In observational studies such as surveys, data are sampled from populations to describe the characteristics of the populations.
Causal relationships between variables are particularly important since they predict the effect of changing one variable on the other.
Causal relationships cannot be inferred from observational data since observed relationships may result from the influence of further unrecorded variables.
In experiments, the values of one variable are under the control of the researcher.
A well-designed experiment gives the researcher information about how changes to the controlled variable affect the response.
The problem being addressed by a project and its specific objectives should be clearly stated before data are collected. The researcher should also consider how the project results will be used.

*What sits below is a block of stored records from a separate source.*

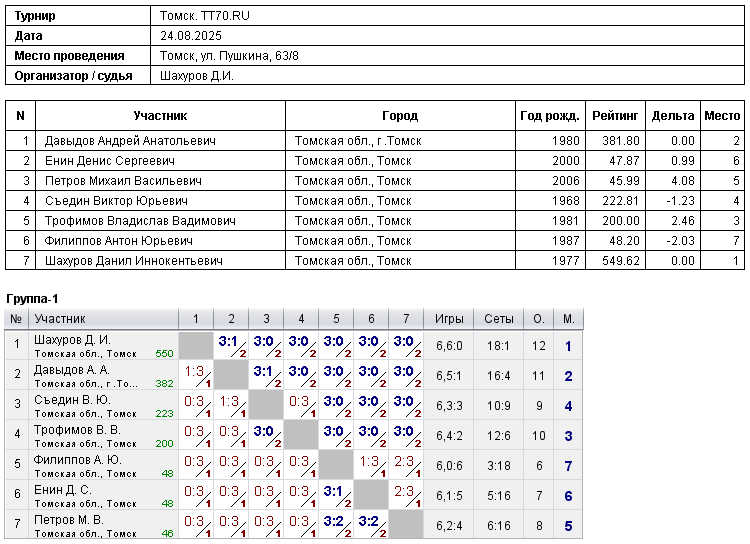Click the delta value 4.08
This screenshot has height=544, width=750.
coord(682,181)
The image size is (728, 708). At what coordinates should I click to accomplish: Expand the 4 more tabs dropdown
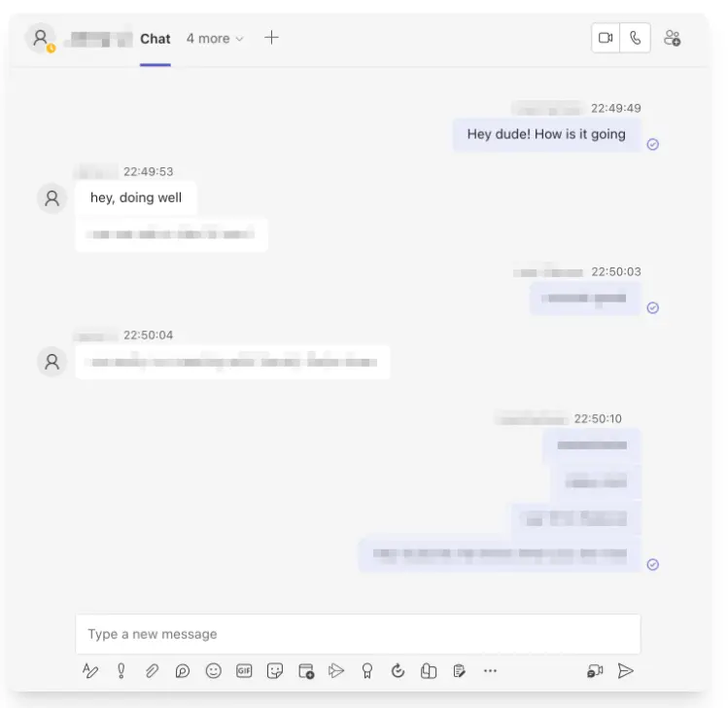point(215,39)
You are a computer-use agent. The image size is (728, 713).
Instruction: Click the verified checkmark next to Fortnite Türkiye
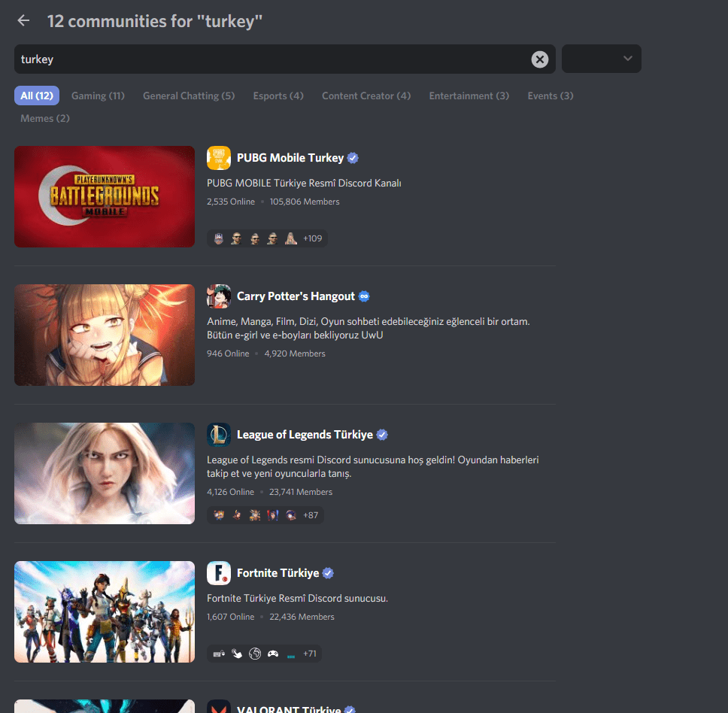[x=328, y=573]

Depending on the objectives of a project, it may be appropriate to conduct an experiment, a survey or both.
In experiments and surveys, data are collected from discrete units. Decisions about which measurements should be made from each unit must be guided by the objectives of the study.
When experiments and surveys are conducted with people rather than other types of unit, various practical issues complicate the design.
Experiments are conducted to assess the effect of some categorical or numerical explanatory variable on a response. Experiments are characterised by the fact that the researcher can control the values of the explanatory variable that are used.
In many experiments, the units on which the experiment is conducted are not identical. The varying characteristics of the experimental units may affect the response.
If the treatments are badly allocated to experimental units, the experiment may over- or under-estimate their effect.
If the experimental units that are chosen to get one treatment also differ in other ways, it will be impossible to tell whether it is the treatment or the other distinct characteristics of the units that affects the response.
Random allocation of treatments to experimental units avoids systematic over- or under-estimation of treatment effects.
If each treatment is used in more than one experimental unit, unit-to-unit variability can be assessed. This gives information about whether differences between the treatments are more than chance differences.
By grouping similar experimental units into blocks and randomly allocating treatments within blocks, the treatment effects can be estimated more accurately.
Varying the values of the controlled factors causes some variability in the response -- explained variation. In some kinds of experiment, there is known structure to the experimental units that also results in explained variation. Other variation remains unexplained.
Explained variation in the response is modelled with a function for the response mean that involves the levels of the factors (constants) and some unknown parameters. Unexplained variation is modelled with a probability distribution.
In normal models, the response is the sum of a component that depends on on the experimental factors and structure of the experimental units, and an error term that a normal distribution with mean zero and constant standard deviation.
The model for the explained variation usually involves unknown parameters. These can be estimated by least squares.